12. If the Company fails to provide the information required by paragraph (i)
of the Exercise Notice, the holder of the Warrant shall not be required to
include said paragraph (i) in its Exercise Notice, and assuming all other
requirements for the issuance of the Warrant Shares have been satisfied,
the Company will be obligated to issue the Warrant Shares in accordance
with this Warrant.
This Warrant shall not be valid unless signed by the Issuer.
IN WITNESS WHEREOF, SyQuest Technology, Inc. has caused this Warrant to be
signed by its duly authorized officer.
Dated: February 13, 1998
SYQUEST TECHNOLOGY, INC.
By: _______________________
Name:
Title:
17
FORM OF EXERCISE NOTICE
(To Be Executed Upon Exercise of the Warrant)
[DATE]
SyQuest Technology, Inc.
00000 Xxxxxxx Xxxxxxx
Xxxxxxx, XX 00000
Attention: Chief Financial Officer
Re: Warrant No.
---------------------------
Ladies and Gentlemen:
The undersigned is the registered holder of the above-referenced
warrant (the "Warrant") issued by SyQuest Technology, Inc. (the "Company"), the
original of which is attached hereto, and hereby elects to exercise the Warrant
to purchase _________ Warrant Shares (as defined in the Warrant) and herewith
tenders $_____________ by certified or official bank check to the order of the
Company as payment for such Warrant Shares in accordance with the terms of the
Warrant and the Purchase Agreement (as defined in the Warrant).

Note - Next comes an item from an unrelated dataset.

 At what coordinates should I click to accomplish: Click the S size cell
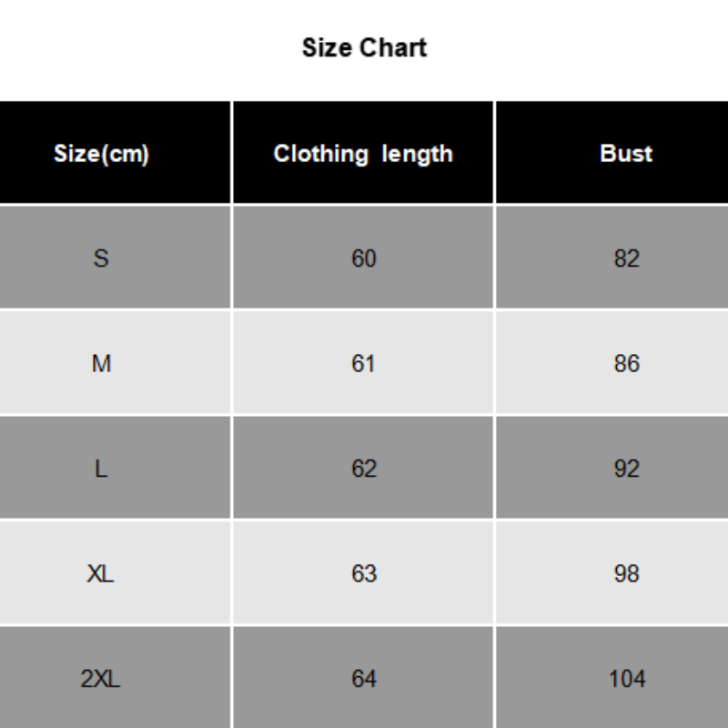pyautogui.click(x=101, y=258)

The undersigned represents and warrants to the Company on the date
hereof, and agrees with the Company, as follows:
(a) The execution and delivery of this Exercise Notice by the
undersigned has been duly authorized by all requisite corporate action and
no further consent or authorization of the undersigned, its Board of
Directors or its stockholders is required.
(b) Investor understands that no United States federal or state
agency has passed on, reviewed or made any recommendation or endorsement of
the Warrant Shares.
(c) In making the decision to purchase the Warrant Shares in
accordance with the Warrant, the undersigned has relied solely upon
independent investigations made by it and not upon any representations made
by the Company other than those in the Purchase Agreement.

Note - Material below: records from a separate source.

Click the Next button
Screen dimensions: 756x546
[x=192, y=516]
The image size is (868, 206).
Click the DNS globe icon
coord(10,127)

(d) Subject to Section 3A of the Purchase Agreement, the
undersigned understands that the Warrant Shares have not been registered
under the 1933 Act and may not be re-offered or resold other than pursuant
to such registration or an available exemption therefrom.
(e) The undersigned is purchasing the Warrant Shares for its own
account for investment only and not with a view to, or for resale in
connection with, the public sale or distribution thereof except pursuant to
sales registered under the 1933 Act.
(f) The undersigned is an "accredited investor" as that term is
defined in Regulation D. The undersigned is able to bear the economic risk
of the undersigned's investment hereunder.
(g) The undersigned understands that the Warrant Shares are being
or will be offered and sold to it in reliance on specific exemptions from
the registration requirements of United States federal and state securities
laws and that the Company is relying on the truth and accuracy of, and the
undersigned's compliance with, the representations, warranties, agreements,
acknowledgments and understandings of the undersigned set forth herein in
order to determine the availability of such exemptions and the eligibility
of the undersigned to acquire the Warrant Shares.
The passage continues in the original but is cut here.